Repubblica: “La Nazionale è un flop anche senza giocare. Il retroscena della rottura con Maldini”
Si chiude dopo appena diciassette giorni l’avventura di Paolo Maldini e Leonardo alla guida del nuovo Club Italia. Come racconta Repubblica, il progetto voluto dal presidente della FIGC Giovanni Malagò è naufragato definitivamente con le dimissioni dei due dirigenti, maturate al termine di una giornata di tensioni, tentativi di mediazione e contrasti ormai insanabili.
Secondo Repubblica, Malagò aveva iniziato la giornata con un solo obiettivo: ricucire il rapporto con Maldini e Leonardo e salvare il progetto federale presentato appena due settimane prima. Ogni tentativo, però, si è rivelato inutile. Nel pomeriggio è arrivata la decisione definitiva dei due dirigenti di interrompere l’esperienza in FIGC.
La rottura è esplosa dopo il definitivo stop alla candidatura di Andrea Pirlo come commissario tecnico della Nazionale. Come ricostruisce Repubblica, Pirlo aveva annunciato pubblicamente di non essere più il candidato alla panchina azzurra, sostenendo che le polemiche legate al contratto con lo sponsor russo Fonbet fossero state utilizzate come motivo per escluderlo.
Per Maldini e Leonardo quella vicenda è stata il punto di non ritorno. I due dirigenti ritenevano che il caso fosse stato ingigantito e consideravano Pirlo il profilo giusto per guidare la Nazionale. La FIGC, invece, ha giudicato incompatibile il rapporto dell’ex centrocampista con la società di scommesse russa.
Come evidenzia Repubblica, il vero nodo era però un altro: l’autonomia decisionale. Maldini era convinto di poter scegliere liberamente il commissario tecnico, forte delle garanzie ricevute al momento della nomina. Nel momento in cui Malagò ha comunicato che la decisione finale sarebbe spettata al presidente federale, la fiducia si è definitivamente incrinata.
Il confronto decisivo è arrivato nelle prime ore della mattina. Malagò avrebbe spiegato a Maldini che la questione Pirlo era ormai «insormontabile» e che, da presidente, si sarebbe assunto personalmente la responsabilità della scelta. Una presa di posizione che ha portato l’ex direttore tecnico del Milan a maturare la decisione di lasciare.
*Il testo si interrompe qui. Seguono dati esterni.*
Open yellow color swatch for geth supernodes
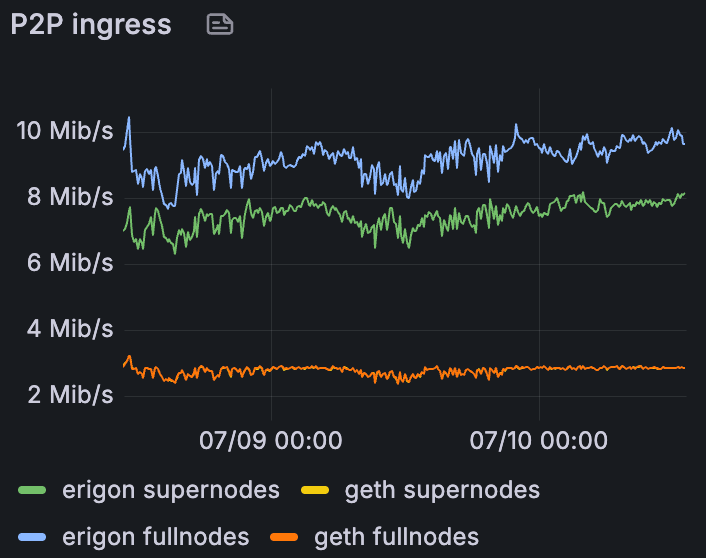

Secondo Repubblica, Maldini ha iniziato a convincersi che le promesse di piena autonomia ricevute al momento dell’ingresso in Federazione non sarebbero state rispettate. L’ex capitano del Milan avrebbe avuto la sensazione che il presidente fosse troppo condizionato dalle pressioni provenienti dal mondo del calcio e dalla politica, oltre a ritenere che Malagò fosse orientato fin dall’inizio verso profili come Roberto Mancini o Antonio Conte, entrambi già scartati nei colloqui preliminari.
Nel corso della giornata Malagò ha tentato più volte di convincere Maldini e Leonardo a rimanere, ma senza successo. Non si è mai arrivati a discutere concretamente di altri candidati come Thiago Motta, ipotesi emersa solo marginalmente nelle ultime ore.
Alla fine è stato lo stesso Maldini a comunicare la decisione definitiva al presidente federale.
«Io e Leonardo interrompiamo la collaborazione con la Nazionale, ci assumiamo la responsabilità di una scelta inopportuna».
Come sottolinea Repubblica, il presidente della FIGC ha poi affrontato la riunione con le componenti del calcio italiano sapendo di dover ripartire completamente da zero: non solo la scelta del nuovo commissario tecnico, ma anche quella del direttore tecnico federale.
Si chiude così un progetto nato con grandi ambizioni e terminato in poco più di due settimane, lasciando la Nazionale nuovamente senza una guida tecnica e dirigenziale stabile.